REQUEST 1 - According to the Hadoop wordcount post, what does the output of the job contain?

EXTRACT PROVIDED -
[Start]
Run Hadoop Wordcount MapReduce Example on Windows

In this post, we'll use HDFS command 'bin\hdfs dfs' with different options like mkdir, copyFromLocal, cat, ls and finally run the wordcount MapReduce job provided in %HADOOP_HOME%\share\hadoop\mapreduce\hadoop-mapreduce-examples-2.2.0.jar. On successful execution of the job in the Single Node (pseudo-distributed mode) cluster, an output (contains counts of the occurrences of each word) will be generated.

Tools and Technologies used in this article

1. Install Apache Hadoop 2.2.0 in Microsoft Windows OS

If Apache Hadoop 2.2.0 is not already installed then follow the post Build, Install, Configure and Run Apache Hadoop 2.2.0 in Microsoft Windows OS.

2. Start HDFS (Namenode and Datanode) and YARN (Resource Manager and Node Manager)

Run following commands.
[End]
REQUEST 2 - Extract every line of the entries below that contains the string "dimensions", matching case exactly.

INPUT -
[Start]
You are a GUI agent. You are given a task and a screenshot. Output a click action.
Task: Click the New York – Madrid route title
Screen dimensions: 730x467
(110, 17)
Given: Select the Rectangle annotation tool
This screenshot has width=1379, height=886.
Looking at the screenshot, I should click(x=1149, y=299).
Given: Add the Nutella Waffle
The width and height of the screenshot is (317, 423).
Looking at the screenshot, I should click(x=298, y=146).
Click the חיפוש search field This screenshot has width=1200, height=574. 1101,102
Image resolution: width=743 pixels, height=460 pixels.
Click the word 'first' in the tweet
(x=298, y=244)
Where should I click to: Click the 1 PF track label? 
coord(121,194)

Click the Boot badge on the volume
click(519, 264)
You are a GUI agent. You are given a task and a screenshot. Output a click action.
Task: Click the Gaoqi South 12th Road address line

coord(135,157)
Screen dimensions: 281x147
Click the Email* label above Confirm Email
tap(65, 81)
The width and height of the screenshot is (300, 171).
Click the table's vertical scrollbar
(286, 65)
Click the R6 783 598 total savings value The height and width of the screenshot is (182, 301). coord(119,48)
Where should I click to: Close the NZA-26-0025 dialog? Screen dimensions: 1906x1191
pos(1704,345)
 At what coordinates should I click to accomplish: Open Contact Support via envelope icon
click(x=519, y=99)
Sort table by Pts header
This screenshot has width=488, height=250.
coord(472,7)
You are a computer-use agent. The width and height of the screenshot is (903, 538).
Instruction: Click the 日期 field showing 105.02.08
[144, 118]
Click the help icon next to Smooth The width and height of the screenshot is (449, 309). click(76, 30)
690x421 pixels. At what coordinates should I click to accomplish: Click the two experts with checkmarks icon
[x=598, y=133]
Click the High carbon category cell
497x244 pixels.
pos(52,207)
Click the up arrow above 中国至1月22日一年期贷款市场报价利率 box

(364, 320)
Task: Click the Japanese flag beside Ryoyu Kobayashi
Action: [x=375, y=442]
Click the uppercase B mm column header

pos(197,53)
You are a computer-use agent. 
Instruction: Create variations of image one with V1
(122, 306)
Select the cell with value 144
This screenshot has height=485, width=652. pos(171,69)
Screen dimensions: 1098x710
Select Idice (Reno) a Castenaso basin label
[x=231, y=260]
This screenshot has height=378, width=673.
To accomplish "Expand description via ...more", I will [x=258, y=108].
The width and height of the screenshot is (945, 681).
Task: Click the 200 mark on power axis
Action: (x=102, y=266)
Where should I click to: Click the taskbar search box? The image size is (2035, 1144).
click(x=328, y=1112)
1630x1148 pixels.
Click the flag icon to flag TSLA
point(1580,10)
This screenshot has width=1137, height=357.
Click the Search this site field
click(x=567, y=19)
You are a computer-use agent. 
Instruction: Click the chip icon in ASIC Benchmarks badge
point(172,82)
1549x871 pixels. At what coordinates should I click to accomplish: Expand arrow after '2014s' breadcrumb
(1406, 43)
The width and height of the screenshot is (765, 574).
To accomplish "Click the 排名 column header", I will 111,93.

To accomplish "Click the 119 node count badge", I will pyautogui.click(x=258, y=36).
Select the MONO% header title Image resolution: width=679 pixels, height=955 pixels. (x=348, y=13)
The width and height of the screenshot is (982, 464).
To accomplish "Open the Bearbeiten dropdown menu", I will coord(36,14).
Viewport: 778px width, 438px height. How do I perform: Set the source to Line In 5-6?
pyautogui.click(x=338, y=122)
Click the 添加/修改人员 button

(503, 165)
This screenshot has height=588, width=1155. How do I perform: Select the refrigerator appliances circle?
[End]
COMPLETE OUTPUT 1 - Counts of the occurrences of each word.

COMPLETE OUTPUT 2 -
Screen dimensions: 730x467
Screen dimensions: 281x147
Where should I click to: Close the NZA-26-0025 dialog? Screen dimensions: 1906x1191
Screen dimensions: 1098x710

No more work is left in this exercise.